[Provided records]
* * * *

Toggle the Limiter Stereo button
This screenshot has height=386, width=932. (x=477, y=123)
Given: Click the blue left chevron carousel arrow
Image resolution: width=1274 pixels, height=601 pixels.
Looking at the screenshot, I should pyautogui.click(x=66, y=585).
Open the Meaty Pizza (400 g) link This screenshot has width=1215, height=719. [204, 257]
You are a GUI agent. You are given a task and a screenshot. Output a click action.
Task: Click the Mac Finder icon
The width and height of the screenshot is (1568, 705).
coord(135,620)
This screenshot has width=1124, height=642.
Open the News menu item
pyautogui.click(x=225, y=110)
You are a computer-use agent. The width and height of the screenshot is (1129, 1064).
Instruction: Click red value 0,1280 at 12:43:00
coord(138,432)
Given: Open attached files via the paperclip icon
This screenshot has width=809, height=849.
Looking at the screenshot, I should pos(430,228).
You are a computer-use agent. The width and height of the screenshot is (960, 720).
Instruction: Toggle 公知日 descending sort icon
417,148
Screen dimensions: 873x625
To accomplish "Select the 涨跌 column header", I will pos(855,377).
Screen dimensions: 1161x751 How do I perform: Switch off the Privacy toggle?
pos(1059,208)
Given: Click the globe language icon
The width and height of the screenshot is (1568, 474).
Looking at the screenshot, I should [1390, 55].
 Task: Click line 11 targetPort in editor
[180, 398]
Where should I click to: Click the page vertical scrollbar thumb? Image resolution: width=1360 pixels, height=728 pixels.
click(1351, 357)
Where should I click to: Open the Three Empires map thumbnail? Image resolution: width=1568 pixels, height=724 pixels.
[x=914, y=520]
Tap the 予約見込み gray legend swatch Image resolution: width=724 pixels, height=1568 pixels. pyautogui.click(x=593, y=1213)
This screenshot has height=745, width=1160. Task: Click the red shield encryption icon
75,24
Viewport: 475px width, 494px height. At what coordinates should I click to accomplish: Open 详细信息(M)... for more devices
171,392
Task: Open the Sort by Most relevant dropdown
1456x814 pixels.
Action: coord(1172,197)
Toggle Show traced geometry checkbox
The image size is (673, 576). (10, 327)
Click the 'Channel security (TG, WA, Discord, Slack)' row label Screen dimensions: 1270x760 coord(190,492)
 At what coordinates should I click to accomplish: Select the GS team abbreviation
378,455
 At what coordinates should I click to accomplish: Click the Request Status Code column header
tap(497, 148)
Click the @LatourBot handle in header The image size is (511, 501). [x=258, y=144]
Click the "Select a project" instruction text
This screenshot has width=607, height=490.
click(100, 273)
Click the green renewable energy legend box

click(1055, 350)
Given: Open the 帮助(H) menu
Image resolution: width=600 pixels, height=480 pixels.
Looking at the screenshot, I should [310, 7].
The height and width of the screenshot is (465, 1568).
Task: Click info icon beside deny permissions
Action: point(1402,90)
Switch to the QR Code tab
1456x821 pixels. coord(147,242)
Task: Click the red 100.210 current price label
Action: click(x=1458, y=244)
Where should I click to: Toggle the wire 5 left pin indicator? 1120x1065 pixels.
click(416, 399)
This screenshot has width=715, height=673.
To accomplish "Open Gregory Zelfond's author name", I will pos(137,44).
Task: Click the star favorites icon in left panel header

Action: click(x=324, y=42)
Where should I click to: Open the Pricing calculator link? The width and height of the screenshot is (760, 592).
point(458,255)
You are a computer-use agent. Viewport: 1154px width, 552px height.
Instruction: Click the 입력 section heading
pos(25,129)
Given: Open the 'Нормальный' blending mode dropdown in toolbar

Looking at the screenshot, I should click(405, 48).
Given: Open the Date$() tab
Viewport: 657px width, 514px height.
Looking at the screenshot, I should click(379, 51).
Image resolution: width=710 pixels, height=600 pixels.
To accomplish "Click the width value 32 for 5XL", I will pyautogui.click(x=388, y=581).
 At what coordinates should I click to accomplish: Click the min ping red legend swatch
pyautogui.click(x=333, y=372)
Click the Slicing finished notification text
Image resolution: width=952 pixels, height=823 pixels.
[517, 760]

* * * *

[Assignment]
Quote only the stretch of lines that starts the data above and ends with the line containing "Open the Meaty", both included.

[Exercise solution]
Toggle the Limiter Stereo button
This screenshot has height=386, width=932. (x=477, y=123)
Given: Click the blue left chevron carousel arrow
Image resolution: width=1274 pixels, height=601 pixels.
Looking at the screenshot, I should pyautogui.click(x=66, y=585).
Open the Meaty Pizza (400 g) link This screenshot has width=1215, height=719. [204, 257]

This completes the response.